Buffalo's Central Terminal was established on the East Side back in 1929 for that purpose.
"A Chicago train, realistically, will never be downtown," Becker said. "Central Terminal needs to be considered, and another possibility is Seneca Street near Larkinville. That should be all looked at as part of the study process."
Amtrak, for its part, said in a statement Tuesday evening that the Exchange Street station is closed but service continues.
“As a result of the damage last month and the current condition of the roof, the Buffalo-Exchange Street Station remains closed, but Amtrak train service continues to serve the location on its regular schedule,” the organization said in the statement. “Amtrak is aware of the great progress that the City of Buffalo has made in redeveloping the downtown, and we view our service as an important asset and a major contributing factor to economic development in all of the communities that we serve. Amtrak is working cooperatively with the City and with NYSDOT in order return the building to full use as soon as possible.”

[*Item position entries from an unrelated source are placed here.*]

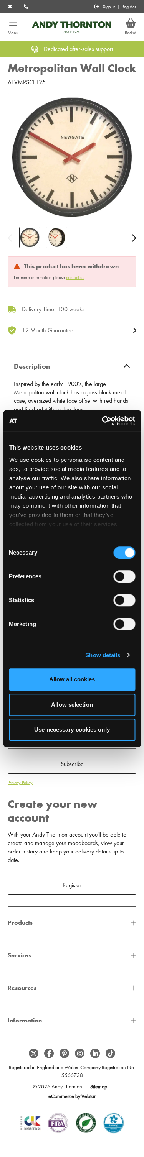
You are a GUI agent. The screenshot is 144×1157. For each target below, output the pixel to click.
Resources (22, 987)
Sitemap (98, 1086)
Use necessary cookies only (72, 729)
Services (19, 955)
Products (20, 922)
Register (129, 6)
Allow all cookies (72, 679)
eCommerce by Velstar (72, 1096)
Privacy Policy (20, 782)
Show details (102, 655)
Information (25, 1020)
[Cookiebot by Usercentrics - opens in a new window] (102, 421)
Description (32, 366)
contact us (75, 277)
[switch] (124, 576)
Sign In (109, 6)
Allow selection (72, 704)
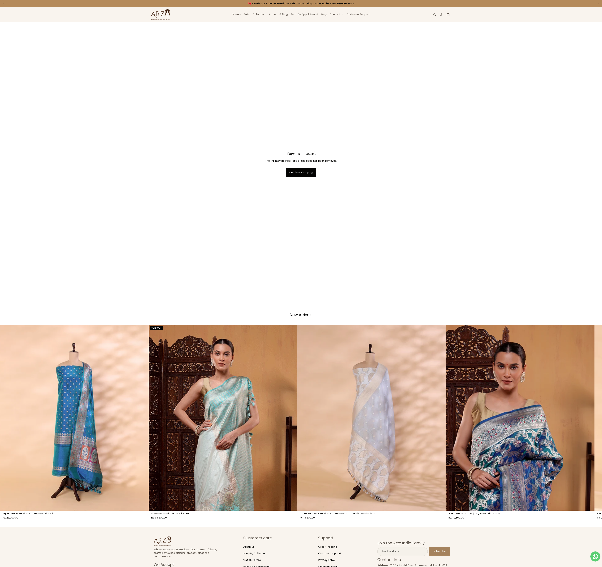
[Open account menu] (441, 14)
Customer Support (329, 553)
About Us (248, 547)
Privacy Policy (326, 560)
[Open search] (434, 14)
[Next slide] (598, 3)
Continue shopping (301, 172)
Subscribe (439, 551)
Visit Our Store (252, 560)
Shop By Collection (254, 553)
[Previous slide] (3, 3)
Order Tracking (327, 547)
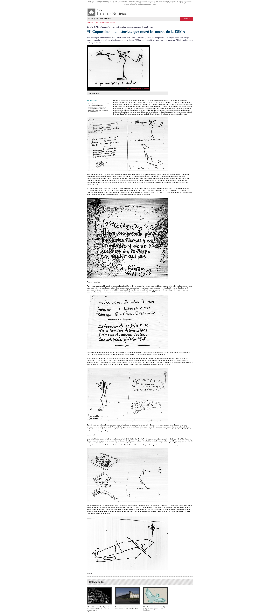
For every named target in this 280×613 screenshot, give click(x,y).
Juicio (113, 22)
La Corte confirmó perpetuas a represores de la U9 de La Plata (126, 607)
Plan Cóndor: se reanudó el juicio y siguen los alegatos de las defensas (155, 608)
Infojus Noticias (109, 12)
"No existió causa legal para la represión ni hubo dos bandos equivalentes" (98, 608)
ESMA (96, 22)
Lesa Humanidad (104, 22)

Funke added that while his group has taken no position, it expects a two-station format will continue with any new facility downtown taking on a "commuter" format.
Exchange Street ranks as a relatively minor facility compared to New York stations along Amtrak's Empire Corridor. Though Exchange Street has experienced a 150 percent increase in passengers over the past decade – now about 41,000 – its use ranks significantly below Depew or other upstate stations.

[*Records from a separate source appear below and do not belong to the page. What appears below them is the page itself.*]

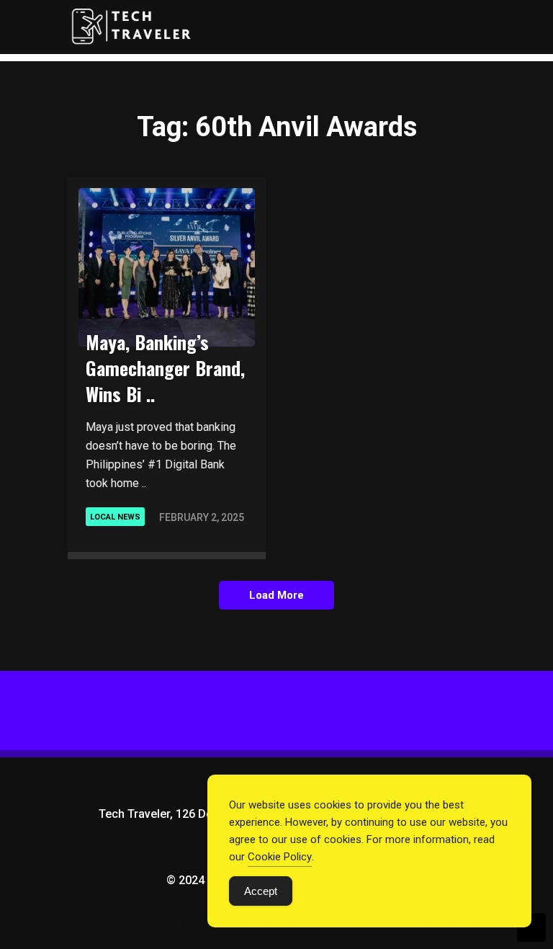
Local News (115, 517)
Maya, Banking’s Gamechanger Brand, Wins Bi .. (165, 368)
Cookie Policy (280, 856)
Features (421, 106)
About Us (423, 137)
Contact (420, 167)
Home (410, 76)
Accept (260, 891)
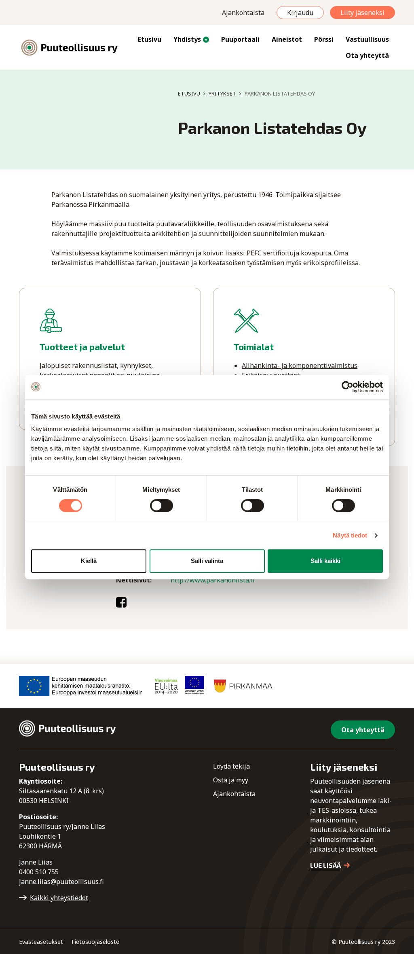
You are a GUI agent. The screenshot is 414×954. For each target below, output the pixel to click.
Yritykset (222, 93)
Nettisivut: (134, 580)
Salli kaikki (325, 560)
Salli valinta (207, 560)
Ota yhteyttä (367, 55)
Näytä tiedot (350, 535)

Depew recorded more than 75,000 passengers getting on or off in fiscal 2014-2015. Rochester recorded 94,000; Syracuse, 96,000, and Albany, 746,000. Niagara Falls recorded about 31,000, according to statistics from the state Department of Transportation.
Becker noted the problems at Exchange Street combined with the emergence of a vibrant Canalside district makes this the right time to evaluate all options for Buffalo's passenger rail infrastructure.
Higgins has asked the state Department of Transportation to earmark $1 million to $2 million for a study to determine where a new station should be placed, and he recently led a tour of the Central Terminal to highlight the need for it to be studied as a 21st century alternative. He asked state Transportation Commissioner Matthew J. Driscoll to consider the future use of $25 million budgeted for a Buffalo rail station.
He also urged study of the Canalside location, especially given its potential to serve as a multimodal facility with a direct connection to Metro Rail.
Sam Hoyt, regional president of the Empire State Development Corp. and a longtime rail advocate while serving in the Assembly, noted his father – the late Assemblyman William B. Hoyt – was instrumental in establishing the Exchange Street facility following Central Terminal's closure in 1979.
Hoyt said Tuesday that all potential sites should be evaluated, but also noted that Canalside has dominated discussion of any downtown facility for more than a decade, especially because of its potential connection to Metro Rail.
"This is the perfect time to revisit the concept of intermodal at Canalside," he said.
Mayor Byron W. Brown has also advocated for a new downtown station in recent years. His office did not return a call seeking comment on Tuesday.
Speakers at the Wednesday evening meeting besides Becker include Dan Leonard of the Buffalo Niagara Partnership, and Niagara Falls Mayor Paul S. Dyster and Planning Director Tom DeSantis, who will discuss Niagara Falls' recent experience in securing a new station.